CPU Shortage, Dated GPU Inventories Hurting PC Sales - IDC

Credit: Nick Beer/ShutterstockCredit: Nick Beer/ShutterstockResearch firm IDC has predicted that Intel’s ongoing CPU shortage, muffled interest in gaming PCs with old GPUs inside and the holiday-centric nature of tablet buying would all lead to a global decline in the personal computing devices (PCD) market in 2019.

In a report announced March 7, the research group said that it expects the drop in PC shipments in 2018 to continue this year. It did foresee a few bright spots— detachable tablets and business laptops—but they're overshadowed by other factors with traditional PCs and tablets.

The IDC explained in its forecast for 2019: “Though easing up, the CPU shortage may hamper some entry-level device volume. Gaming PCs, whose momentum had been building for much of 2018, will also face some short-term challenges as the market works through older GPU inventory and the gaming ecosystem warms up to Nvidia's latest offerings.”

Intel and Nvidia’s struggles have been well documented. The former hasn't been able to keep up with demand for its CPUs, which has reduced sales of other parts because it’s leading many people to delay system upgrades. The latter made too many GPUs, and its new ones are too expensive for many people to afford.

Fitting, then, for the IDC to find potential in devices that don't rely on the latest from Intel and Nvidia. Detachable tablets, some of which are known as 2-in-1s and convertible laptops, sell because of their novelty rather than their performance.
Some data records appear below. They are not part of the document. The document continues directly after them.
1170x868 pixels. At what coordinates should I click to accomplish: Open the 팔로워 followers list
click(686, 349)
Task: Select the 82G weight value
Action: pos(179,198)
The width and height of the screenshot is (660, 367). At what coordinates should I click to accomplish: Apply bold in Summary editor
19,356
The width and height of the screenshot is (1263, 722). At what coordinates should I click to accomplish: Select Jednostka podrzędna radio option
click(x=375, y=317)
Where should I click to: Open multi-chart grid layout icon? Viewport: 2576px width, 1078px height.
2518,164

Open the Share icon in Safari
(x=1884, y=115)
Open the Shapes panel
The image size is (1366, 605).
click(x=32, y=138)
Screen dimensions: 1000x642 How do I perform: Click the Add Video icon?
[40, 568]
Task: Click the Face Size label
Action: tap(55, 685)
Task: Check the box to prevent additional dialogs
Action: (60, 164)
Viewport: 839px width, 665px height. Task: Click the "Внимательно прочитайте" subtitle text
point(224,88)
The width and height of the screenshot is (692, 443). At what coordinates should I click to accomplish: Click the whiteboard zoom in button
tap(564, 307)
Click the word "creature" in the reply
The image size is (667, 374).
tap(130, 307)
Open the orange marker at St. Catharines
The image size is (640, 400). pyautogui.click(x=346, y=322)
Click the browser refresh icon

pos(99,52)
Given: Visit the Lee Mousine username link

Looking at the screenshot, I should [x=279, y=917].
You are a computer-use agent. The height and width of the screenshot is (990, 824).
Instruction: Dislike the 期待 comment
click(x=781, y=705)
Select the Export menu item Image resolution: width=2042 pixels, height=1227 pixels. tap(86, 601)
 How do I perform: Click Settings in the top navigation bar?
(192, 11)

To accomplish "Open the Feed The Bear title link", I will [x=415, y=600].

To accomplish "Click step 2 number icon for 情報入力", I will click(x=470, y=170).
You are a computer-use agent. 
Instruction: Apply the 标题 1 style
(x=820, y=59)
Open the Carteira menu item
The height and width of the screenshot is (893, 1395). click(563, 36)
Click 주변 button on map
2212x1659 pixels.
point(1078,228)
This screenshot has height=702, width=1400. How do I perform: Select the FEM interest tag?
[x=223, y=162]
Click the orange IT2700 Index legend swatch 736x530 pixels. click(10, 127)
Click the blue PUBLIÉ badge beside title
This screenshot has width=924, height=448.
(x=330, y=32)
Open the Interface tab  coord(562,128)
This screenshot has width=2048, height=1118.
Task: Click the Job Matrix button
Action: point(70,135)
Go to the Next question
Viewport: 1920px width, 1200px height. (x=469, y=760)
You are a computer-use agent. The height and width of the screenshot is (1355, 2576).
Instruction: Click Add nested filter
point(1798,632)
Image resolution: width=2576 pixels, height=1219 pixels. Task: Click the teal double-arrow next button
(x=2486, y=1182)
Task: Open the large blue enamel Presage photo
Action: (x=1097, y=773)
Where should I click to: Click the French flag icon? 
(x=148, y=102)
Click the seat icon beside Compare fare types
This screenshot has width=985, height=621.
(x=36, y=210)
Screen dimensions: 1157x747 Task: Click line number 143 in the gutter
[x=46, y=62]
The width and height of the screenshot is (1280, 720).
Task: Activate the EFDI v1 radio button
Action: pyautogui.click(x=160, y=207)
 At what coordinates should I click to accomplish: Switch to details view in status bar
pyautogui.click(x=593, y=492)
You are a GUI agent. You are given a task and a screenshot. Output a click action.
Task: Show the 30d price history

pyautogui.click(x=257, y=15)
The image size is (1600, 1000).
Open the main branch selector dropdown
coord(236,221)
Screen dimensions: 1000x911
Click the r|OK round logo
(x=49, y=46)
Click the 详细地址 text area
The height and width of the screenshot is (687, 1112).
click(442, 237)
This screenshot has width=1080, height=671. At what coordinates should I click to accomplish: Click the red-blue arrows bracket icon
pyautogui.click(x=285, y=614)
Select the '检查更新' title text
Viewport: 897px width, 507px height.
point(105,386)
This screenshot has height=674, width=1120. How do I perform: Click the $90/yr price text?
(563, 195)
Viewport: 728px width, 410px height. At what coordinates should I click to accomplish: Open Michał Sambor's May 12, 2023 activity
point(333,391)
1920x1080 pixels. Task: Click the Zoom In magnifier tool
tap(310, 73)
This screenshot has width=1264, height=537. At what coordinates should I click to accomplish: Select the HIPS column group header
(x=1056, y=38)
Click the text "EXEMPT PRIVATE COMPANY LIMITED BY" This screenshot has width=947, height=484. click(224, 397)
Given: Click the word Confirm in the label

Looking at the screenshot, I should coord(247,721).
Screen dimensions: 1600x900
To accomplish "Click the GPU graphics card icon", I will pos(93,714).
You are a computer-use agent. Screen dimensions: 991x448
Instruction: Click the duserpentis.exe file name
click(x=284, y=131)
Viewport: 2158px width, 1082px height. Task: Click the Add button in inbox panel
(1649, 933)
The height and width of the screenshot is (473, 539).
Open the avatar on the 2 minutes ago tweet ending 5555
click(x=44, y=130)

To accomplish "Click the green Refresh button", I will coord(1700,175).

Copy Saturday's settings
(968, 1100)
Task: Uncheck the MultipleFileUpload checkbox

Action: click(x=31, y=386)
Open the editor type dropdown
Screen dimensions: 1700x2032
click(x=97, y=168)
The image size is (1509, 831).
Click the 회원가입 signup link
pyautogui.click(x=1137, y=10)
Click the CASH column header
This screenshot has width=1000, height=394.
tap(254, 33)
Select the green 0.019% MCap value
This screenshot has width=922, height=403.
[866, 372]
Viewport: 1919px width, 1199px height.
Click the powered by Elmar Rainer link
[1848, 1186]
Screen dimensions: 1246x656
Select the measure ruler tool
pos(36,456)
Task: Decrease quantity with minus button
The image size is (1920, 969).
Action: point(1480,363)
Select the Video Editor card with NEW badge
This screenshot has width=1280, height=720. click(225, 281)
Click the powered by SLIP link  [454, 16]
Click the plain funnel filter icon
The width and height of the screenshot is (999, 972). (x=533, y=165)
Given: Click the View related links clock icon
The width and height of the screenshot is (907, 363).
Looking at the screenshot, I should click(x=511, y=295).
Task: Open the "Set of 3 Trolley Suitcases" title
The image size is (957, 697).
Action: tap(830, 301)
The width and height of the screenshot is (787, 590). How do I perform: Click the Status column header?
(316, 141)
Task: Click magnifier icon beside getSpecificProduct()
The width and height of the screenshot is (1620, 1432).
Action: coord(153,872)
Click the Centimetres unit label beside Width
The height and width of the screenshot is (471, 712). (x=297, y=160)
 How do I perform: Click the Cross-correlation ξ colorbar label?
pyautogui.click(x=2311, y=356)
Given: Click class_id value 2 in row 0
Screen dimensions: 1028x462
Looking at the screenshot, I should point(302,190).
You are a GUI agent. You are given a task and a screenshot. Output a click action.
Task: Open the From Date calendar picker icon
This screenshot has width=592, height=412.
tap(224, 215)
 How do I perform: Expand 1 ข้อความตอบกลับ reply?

And businesses are mostly worried about Windows, according to the IDC.

“On a brighter note, although the commercial PC market is expected to see a small dip in 2019 compared to the previous year, the commercial notebook forecast has been raised for 2019. IDC expects a sizable amount of last-minute Windows 10 migration projects to be completed this year, especially among SMBs with an aging installed base," IDC said in its announcement. 

Overall, the company expects unit shipments would fall 3.2 percent in 2019 and continue to fall until 2023.